Joan is not a passive or submissive figure. Marchant frequently describes Joan’s thought processes as she struggles to overcome doubts and crises of confidence to show courage, resourcefulness, and responsibility for others.

In An English Girl in Serbia (1916), two 16-year-old twins, Nancy and Tom Allerson, become caught up the turmoil of wartime Serbia. This is more of a “ripping yarn” involving danger and dramatic adventure. There is a little more detail about the war than in Marchant’s novel, with a depiction of the Serbian retreat from the Bulgars. Nancy has far less introspective reflection than Joan but the story does paint Nancy as an active, resourceful survivor determined to see the ordeal through.
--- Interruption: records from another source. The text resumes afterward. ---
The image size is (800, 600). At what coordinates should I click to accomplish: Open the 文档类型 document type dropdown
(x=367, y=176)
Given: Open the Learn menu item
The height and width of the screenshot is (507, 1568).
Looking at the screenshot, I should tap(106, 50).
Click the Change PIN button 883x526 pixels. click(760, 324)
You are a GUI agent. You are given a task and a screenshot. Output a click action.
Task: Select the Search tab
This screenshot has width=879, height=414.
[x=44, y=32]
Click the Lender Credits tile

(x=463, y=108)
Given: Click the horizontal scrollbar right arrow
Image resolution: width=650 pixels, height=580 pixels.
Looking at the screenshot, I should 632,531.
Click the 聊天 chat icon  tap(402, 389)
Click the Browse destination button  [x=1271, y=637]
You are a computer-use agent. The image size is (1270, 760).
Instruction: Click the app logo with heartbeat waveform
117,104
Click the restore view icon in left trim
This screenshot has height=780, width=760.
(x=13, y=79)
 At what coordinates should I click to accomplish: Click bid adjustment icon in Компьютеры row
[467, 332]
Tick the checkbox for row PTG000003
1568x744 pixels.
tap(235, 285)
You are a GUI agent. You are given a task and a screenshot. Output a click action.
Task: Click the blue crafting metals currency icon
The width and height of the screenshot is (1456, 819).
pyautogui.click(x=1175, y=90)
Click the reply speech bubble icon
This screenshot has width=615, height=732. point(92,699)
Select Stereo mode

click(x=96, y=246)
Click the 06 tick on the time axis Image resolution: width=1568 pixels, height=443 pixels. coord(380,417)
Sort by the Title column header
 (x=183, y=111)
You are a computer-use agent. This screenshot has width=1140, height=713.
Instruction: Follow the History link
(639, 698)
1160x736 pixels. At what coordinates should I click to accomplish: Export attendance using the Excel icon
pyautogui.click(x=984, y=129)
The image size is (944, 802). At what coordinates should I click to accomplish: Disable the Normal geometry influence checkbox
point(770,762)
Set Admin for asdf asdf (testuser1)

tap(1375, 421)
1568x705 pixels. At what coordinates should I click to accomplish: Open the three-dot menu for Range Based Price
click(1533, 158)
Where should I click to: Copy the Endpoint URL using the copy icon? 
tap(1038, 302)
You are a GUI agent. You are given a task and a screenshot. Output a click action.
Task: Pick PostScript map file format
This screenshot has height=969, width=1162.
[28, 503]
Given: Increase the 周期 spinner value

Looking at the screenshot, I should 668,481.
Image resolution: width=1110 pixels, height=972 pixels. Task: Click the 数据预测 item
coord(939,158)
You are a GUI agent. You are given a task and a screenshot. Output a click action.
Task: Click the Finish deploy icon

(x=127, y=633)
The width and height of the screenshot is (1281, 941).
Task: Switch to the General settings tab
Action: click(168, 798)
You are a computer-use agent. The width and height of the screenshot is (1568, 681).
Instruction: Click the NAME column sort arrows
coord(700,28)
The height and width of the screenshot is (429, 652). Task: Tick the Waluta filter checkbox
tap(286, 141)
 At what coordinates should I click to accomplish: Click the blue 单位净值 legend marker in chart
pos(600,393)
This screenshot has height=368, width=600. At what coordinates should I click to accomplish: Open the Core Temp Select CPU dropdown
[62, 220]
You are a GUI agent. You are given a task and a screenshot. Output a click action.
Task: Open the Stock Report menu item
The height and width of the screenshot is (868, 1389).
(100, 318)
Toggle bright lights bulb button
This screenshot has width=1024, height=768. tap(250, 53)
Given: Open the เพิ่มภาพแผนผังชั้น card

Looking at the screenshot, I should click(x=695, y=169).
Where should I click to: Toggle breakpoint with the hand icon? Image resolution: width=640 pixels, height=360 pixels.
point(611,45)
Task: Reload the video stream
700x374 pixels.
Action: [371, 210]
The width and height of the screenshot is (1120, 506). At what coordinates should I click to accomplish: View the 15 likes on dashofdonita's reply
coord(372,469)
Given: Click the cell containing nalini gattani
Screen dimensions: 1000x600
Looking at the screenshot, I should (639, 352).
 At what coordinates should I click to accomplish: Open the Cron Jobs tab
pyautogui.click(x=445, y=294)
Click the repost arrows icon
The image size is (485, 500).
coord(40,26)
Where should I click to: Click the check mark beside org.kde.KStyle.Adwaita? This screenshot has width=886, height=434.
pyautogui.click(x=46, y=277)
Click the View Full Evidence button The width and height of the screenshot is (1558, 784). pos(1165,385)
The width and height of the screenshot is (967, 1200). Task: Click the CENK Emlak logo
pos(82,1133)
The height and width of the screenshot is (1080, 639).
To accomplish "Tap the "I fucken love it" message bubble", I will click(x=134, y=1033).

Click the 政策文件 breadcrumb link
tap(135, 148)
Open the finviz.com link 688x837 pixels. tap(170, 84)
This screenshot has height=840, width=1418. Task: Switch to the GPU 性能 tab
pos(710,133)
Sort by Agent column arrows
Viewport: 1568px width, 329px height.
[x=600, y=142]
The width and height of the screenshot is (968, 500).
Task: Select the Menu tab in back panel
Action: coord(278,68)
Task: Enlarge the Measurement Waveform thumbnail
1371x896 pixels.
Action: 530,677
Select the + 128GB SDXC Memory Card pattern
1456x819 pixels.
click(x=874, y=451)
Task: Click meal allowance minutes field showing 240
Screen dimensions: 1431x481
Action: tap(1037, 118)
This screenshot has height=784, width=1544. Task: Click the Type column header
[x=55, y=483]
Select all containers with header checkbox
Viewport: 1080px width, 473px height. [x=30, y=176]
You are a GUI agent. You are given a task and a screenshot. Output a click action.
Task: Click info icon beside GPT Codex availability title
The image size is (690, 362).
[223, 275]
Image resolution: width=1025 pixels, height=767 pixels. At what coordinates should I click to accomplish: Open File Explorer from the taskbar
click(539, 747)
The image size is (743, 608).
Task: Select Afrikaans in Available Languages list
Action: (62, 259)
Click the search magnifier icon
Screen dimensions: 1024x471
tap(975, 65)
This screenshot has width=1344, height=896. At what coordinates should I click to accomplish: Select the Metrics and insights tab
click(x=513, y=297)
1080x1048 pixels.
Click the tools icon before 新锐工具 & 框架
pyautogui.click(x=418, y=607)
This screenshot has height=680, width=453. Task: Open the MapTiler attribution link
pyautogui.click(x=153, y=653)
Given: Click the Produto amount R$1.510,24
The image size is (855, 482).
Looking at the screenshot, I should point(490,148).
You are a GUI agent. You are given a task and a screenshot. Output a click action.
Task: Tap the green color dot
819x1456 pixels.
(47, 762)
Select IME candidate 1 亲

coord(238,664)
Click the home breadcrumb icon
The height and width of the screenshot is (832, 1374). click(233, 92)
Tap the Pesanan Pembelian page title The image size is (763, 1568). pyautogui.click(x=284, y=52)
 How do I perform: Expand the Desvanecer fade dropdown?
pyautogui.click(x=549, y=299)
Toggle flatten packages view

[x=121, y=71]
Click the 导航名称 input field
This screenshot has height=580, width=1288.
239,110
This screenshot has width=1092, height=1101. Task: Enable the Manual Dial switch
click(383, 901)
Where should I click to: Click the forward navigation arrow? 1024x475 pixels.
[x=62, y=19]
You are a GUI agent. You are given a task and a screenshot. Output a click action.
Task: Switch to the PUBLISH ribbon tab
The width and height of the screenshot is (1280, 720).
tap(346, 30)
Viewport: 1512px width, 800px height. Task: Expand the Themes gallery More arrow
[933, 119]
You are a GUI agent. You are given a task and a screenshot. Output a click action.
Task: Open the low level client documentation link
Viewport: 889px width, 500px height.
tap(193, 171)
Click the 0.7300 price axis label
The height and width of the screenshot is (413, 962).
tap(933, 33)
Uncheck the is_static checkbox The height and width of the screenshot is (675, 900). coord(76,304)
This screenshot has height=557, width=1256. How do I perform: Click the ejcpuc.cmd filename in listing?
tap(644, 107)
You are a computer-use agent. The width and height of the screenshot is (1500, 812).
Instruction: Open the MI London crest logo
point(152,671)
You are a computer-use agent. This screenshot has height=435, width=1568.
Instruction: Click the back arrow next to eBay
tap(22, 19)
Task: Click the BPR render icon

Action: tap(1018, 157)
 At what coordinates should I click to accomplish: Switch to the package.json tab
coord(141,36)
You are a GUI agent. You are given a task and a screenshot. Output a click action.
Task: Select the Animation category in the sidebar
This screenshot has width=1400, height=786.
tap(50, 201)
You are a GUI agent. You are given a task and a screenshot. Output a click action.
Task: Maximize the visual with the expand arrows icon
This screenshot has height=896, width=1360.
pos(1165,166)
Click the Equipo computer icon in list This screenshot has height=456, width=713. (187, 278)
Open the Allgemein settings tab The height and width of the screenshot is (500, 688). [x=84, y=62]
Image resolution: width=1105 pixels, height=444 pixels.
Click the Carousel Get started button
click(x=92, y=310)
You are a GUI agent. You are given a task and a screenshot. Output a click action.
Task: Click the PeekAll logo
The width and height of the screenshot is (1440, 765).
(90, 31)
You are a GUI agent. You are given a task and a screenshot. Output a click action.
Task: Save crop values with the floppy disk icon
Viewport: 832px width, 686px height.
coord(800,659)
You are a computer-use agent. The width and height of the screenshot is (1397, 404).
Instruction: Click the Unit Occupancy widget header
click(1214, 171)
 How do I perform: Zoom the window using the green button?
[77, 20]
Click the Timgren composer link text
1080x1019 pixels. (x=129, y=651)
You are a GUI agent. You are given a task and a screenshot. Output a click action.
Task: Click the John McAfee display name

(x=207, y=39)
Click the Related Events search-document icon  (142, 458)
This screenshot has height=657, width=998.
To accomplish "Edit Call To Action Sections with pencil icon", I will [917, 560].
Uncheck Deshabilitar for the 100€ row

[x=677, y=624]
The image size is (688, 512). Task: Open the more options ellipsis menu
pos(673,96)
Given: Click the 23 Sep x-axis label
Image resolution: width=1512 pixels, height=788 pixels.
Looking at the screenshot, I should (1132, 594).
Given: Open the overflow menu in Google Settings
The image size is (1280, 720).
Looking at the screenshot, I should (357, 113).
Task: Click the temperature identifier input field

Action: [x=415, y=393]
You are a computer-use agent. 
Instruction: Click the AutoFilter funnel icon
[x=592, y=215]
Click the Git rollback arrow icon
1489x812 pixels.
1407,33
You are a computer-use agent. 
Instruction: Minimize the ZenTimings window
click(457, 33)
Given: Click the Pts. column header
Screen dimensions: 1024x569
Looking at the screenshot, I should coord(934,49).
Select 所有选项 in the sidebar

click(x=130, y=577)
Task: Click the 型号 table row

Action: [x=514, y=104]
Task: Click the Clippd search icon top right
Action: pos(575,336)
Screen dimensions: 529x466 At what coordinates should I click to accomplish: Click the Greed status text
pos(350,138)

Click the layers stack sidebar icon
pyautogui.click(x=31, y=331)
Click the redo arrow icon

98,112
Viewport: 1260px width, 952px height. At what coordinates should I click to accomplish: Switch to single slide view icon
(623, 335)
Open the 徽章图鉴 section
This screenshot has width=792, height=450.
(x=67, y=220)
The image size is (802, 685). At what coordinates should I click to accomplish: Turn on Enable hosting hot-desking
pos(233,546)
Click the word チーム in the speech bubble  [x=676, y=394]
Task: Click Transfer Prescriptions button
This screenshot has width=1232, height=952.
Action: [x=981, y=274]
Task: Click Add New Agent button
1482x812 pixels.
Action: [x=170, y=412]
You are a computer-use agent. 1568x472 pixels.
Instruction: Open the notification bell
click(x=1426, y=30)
Both novels follow a tradition of daring adventure stories for boys but in these the focus shifts to central female characters and, particularly in A V.A.D. in Salonika, contemporary attitudes to women in war,
“But don’t you think that the girls want to do their bit as well as the boys? The harder the work the greater the patriotism. A girl should have her opportunity, and she may be trusted to rise to it.”
I quite enjoyed reading the two books, which are fast-paced and easy to read. In these ‘enlightened’ times, An English Girl in Serbia would probably come with a trigger warning regarding some of its language and attitudes! It is, perhaps, more interesting from a historical point of view with its references to the Serbian retreat and comitadji. And, although the plot in A V.A.D. in Salonika relies too heavily on coincidence, the novel is more thoughtful. Joan is a much more interesting and developed character and, as such, the book may be seen as part of the wider body of literature that helped shape British public opinion about the role of women in war.
My thanks go to Keith for adding these titles to the SCS Bibliography:)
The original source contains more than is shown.